• **CONSIGNES DE L'EXERCICE**
**a)** Recopiez le passage de l'extrait sur Annie Ernaux qui commence à « C’était lundi, au » et se termine à « Mélenchon le 22 avril. ».
**b)** Selon l'extrait sur Annie Ernaux, pourquoi l'a-t-on rappelée au lendemain du débat entre les deux candidats ?

• **EXTRAIT SOURCE**
● ● ● ● ● ● ●
C’était lundi, au lendemain d’un week-end poisseux qui avait vu resurgir les figures de Kadhafi à droite et de Dominique Strauss-Kahn à gauche. Annie Ernaux nous a reçue dans sa maison de Cergy (Val-d’Oise), au calme, loin des préparatifs fébriles des diverses manifestations du 1er Mai. Dans une tribune publiée dans le Monde, elle venait de dire toute sa colère contre cette «imposture» que représentait à ses yeux la décision de Sarkozy de fêter le «vrai» travail le 1er Mai. Cette auteure clé dans le paysage littéraire français, qui se définit non comme une romancière mais comme un «écrivain du réel», est une indignée de la première heure - elle a d’ailleurs voté Mélenchon le 22 avril.

A la veille du second tour, nous avons voulu en savoir plus sur sa perception de cette élection et de ses enjeux. Et nous l’avons rappelée, au lendemain du débat entre les deux candidats, pour avoir son sentiment sur le rapport de forces.
● ● ● ● ● ● ●
• **LIGNES DE DONNÉES**
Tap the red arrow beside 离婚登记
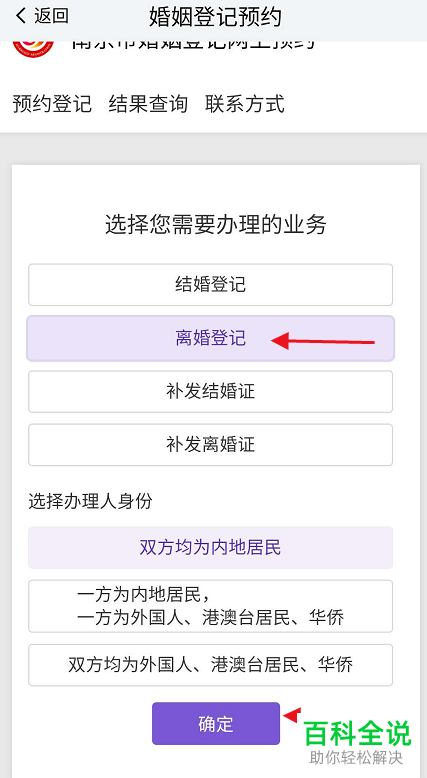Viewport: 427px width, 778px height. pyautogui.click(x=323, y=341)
● ● ● ● ● ● ●
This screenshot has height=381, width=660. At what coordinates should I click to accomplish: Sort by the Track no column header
● ● ● ● ● ● ●
• **RÉPONSES FOURNIES**
**a)**
C’était lundi, au lendemain d’un week-end poisseux qui avait vu resurgir les figures de Kadhafi à droite et de Dominique Strauss-Kahn à gauche. Annie Ernaux nous a reçue dans sa maison de Cergy (Val-d’Oise), au calme, loin des préparatifs fébriles des diverses manifestations du 1er Mai. Dans une tribune publiée dans le Monde, elle venait de dire toute sa colère contre cette «imposture» que représentait à ses yeux la décision de Sarkozy de fêter le «vrai» travail le 1er Mai. Cette auteure clé dans le paysage littéraire français, qui se définit non comme une romancière mais comme un «écrivain du réel», est une indignée de la première heure - elle a d’ailleurs voté Mélenchon le 22 avril.

**b)** On l'a rappelée pour avoir son sentiment sur le rapport de forces entre les deux candidats.